- Title: Upheaval
- Author: Jared Diamond
- Genre: Non-fiction
- Publisher: Little, Brown and Company
- Pages: 512
In the fall of 1939, few people would have bet a nickel on the survival of Finland, a tiny nation about to be overrun by the massive Soviet army. Fast-forward a few years and Germany’s future looked just as bleak. In the aftermath of the Second World War, the defeated fatherland was a divided, devastated wasteland reviled by the rest of the world.
Yet both countries somehow managed to survive and thrive. So have other countries, from Japan to Chile, that have faced threats to their existence from internal or external calamities. How did they manage to regain their stability and restore prosperity? And what lessons do they offer other countries in crisis?
Jared Diamond, the venerable social geographer, sets out to answer this question in his new book. Upheaval offers an intriguing drive-by tour of how seven countries have dealt with major challenges over the past century and a half. But full warning: It’s also a distinctly odd work – part history lesson, part memoir and part self-help manual. At its heart is the notion that national crises are, in many ways, like personal crises.

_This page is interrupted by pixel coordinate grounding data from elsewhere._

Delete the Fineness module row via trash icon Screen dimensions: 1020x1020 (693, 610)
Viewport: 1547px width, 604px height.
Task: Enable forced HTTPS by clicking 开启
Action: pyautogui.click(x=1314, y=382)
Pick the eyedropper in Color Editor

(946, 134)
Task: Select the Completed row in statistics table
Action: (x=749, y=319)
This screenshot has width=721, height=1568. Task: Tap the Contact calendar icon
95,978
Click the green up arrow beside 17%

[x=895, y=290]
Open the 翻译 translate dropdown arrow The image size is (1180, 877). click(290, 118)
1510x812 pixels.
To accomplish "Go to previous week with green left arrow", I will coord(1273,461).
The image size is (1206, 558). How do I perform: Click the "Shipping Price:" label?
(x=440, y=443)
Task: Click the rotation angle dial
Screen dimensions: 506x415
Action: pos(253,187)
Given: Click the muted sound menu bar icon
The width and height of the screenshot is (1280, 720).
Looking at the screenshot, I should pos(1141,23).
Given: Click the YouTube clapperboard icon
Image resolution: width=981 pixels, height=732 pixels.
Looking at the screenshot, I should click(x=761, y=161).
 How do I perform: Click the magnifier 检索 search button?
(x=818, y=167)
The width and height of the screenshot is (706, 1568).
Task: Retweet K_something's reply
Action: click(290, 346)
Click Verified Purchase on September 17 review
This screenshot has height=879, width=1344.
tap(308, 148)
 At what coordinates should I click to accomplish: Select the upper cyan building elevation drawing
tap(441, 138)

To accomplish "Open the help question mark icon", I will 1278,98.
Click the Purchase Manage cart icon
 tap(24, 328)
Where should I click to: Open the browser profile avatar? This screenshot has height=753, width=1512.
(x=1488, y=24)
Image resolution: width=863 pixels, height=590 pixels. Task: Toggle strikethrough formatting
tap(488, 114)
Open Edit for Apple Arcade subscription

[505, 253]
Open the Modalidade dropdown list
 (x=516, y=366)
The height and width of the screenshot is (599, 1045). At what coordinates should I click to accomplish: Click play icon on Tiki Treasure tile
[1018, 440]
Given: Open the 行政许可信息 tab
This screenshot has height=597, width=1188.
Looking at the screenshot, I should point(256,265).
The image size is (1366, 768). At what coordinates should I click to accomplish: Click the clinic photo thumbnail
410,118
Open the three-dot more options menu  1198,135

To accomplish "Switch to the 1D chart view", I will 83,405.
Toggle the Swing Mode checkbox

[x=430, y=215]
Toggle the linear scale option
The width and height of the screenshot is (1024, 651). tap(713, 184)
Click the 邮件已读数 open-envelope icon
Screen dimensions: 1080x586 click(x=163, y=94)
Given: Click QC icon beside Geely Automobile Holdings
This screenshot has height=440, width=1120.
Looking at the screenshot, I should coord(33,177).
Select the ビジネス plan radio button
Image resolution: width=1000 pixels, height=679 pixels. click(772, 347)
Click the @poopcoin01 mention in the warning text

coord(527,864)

You may not agree with this idea – I don’t – but Diamond deserves to be heard. His brilliant 1997 book Guns, Germs, and Steel provided a sweeping explanation for why Europeans were, at one time, able to dominate so much of the world.
That earlier book won a Pulitzer Prize and became an intellectual sensation because Diamond, a physiologist by training, roamed freely across subject boundaries, from geography and zoology to history. He argued that Europeans didn’t succeed because of any innate cultural superiority. Rather, they lucked out. Their biggest break was the east-west orientation of the enormous Eurasian landmass, which meant that animals, crops and technologies developed for use in one region could spread across a vast expanse of similar land at similar latitudes.
In his new book, Diamond attempts a similar feat of cross-disciplinary magic. He begins by telling the story of the horrific fire at the Cocoanut Grove nightclub in Boston in 1942. The tragedy killed nearly 500 people. It left thousands of grieving survivors and loved ones.
The flood of depressed people overwhelmed Boston hospitals, which scrambled to find ways to deal with a mass of personal crises. In time, therapists concocted a 12-point checklist for identifying people likely to recover from emotional trauma. Key features of successful patients included the willingness to acknowledge they were in crisis, the ability to engage in realistic self-appraisal, and the strength to construct a fence around the problem – to recognize that their issues were limited to a certain area of their life and not a curse that afflicted everything they did.
Much the same framework applies to national crises, Diamond asserts. He looks at Finland, Germany, Japan, Chile, Indonesia, Australia and the United States to see how they have fared, or are faring, on the therapeutic checklist.
Sometimes this approach works. I found Diamond’s discussion of Finland’s plight to be riveting, perhaps because I knew so little about the country. It also fits his therapist’s framework. Diamond argues it was Finland’s strong sense of national identity – similar to what psychologists call “ego strength” for individuals – that enabled it to remain united under the Soviet onslaught. And it was Finland’s willingness to engage in realistic self-appraisal that allowed it to maintain its independence by walking a narrow path between the Soviets and the West during the subsequent Cold War decades.
So far, so good. But Diamond’s therapy-speak seems less convincing when he turns his attention to how Australia managed to leave behind its white British roots and become a multiethnic society with close ties to nearby Asian countries. That transition seems less like a crisis and more like a natural evolution of a prosperous, educated society.
The therapy approach is even less convincing when it comes to Chile’s restoration of democracy after the Pinochet years. Forget psychobabble: Chile’s move away from right-wing dictatorship in the late 1980s owed a lot to straightforward geopolitics. Let’s be blunt here: With the Soviet Union crumbling, the CIA no longer had a reason to interfere in Latin American politics.
Diamond’s attempt to explain national crises as enlarged versions of personal crises winds up working about as well as an attempt to go in the opposite direction and explain individual psychology in terms of national politics and economics. Many of his points seem only intermittently true.
Take, for instance, that notion about the necessity for engaging in honest self-appraisal. Germany did so, confronting the horrors it inflicted in the Second World War and seeking to make amends. In contrast, Japan has expressed only pro forma regrets and has insisted on seeing itself as a victim. Yet both countries have constructed prosperous, peaceful societies. So what’s the lesson here?
Maybe the real takeaway is that history offers few simple, universal lessons. Diamond’s self-help manual for nations is an entertaining read. But, like most self-help books, it seems more glib than profound.